Key video points:
Threshold Braking - Braking at the limit of the tire's ability to grip the track surface.
Brush Braking - Braking using a softer input to slow the car, but not devoting the entirety of the tire's grip to deceleration.
Brake Turning - Brush braking where a slight turn is initiated during the braking application.
Trail Braking - Braking technique in which the initial deceleration is achieved through threshold braking, but soon after the driver feathers off of the brake pedal slowly and a balance between braking and cornering grip is achieved while the driver transitions from threshold braking to threshold cornering.
Braking is one of the most difficult skills to master both in the sim and real cars. And, it's one of the most important. There are several different types of brake pedal applications for different specific purposes. Investing time on developing better braking skills will have benefits not only in lower lap times, but also in better race results. Being able to brake as late as possible, or as little as possible before a corner allows you to maintain the highest possible speed for the greatest duration of time. Let's take a look at how to get this done.

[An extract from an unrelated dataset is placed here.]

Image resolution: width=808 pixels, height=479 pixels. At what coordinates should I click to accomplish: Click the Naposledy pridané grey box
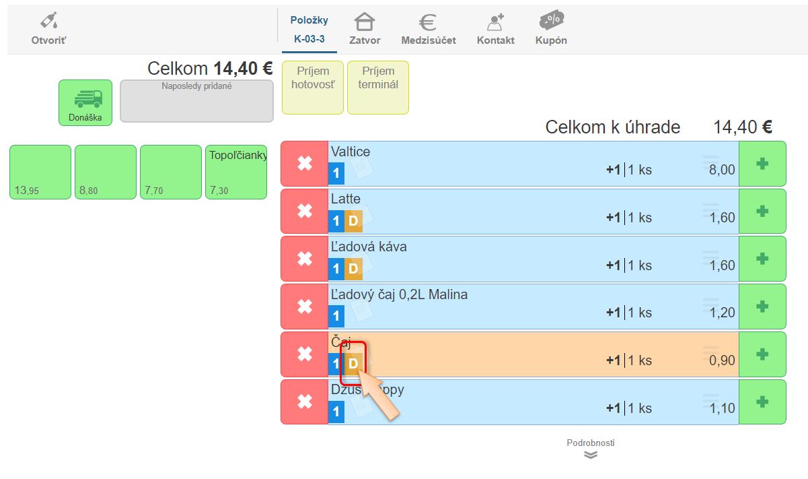pyautogui.click(x=196, y=101)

Threshold braking refers to braking at the limit of the tire's ability to grip the track surface. This means that the driver can brake very late at the end of a long straight away. Corner 11 at Mazda's Raceway Laguna Seca is a classic example of a threshold braking corner. Braking at the threshold of lockup ensures that you're getting the most possible grip at the tires; once the tires are locked, the efficiency of the braking goes away, as the tire melts and abrades on the pavement. By keeping the tire rolling just slightly slower than the car is traveling, the maximum grip is developed at the contact patch.
Of course, not all situations require threshold braking. Many times an earlier, softer pedal, or brush brake, is all that is needed. For instance, Turn 6 at Laguna Seca for many cars is just such a brake application. many ovals require a similar technique, referred to as brake turning. This is where a slight turn is initiated during the braking application, and a balance between braking and cornering is maintained. If you're at 100% braking, there's no grip available for turning. If steering is added while at threshold, the tire will lock up unless some of the braking force is released. This leads to trail braking, where a slight rotation or pointing of the car upon release of the brake pedal at turn in, can be very useful.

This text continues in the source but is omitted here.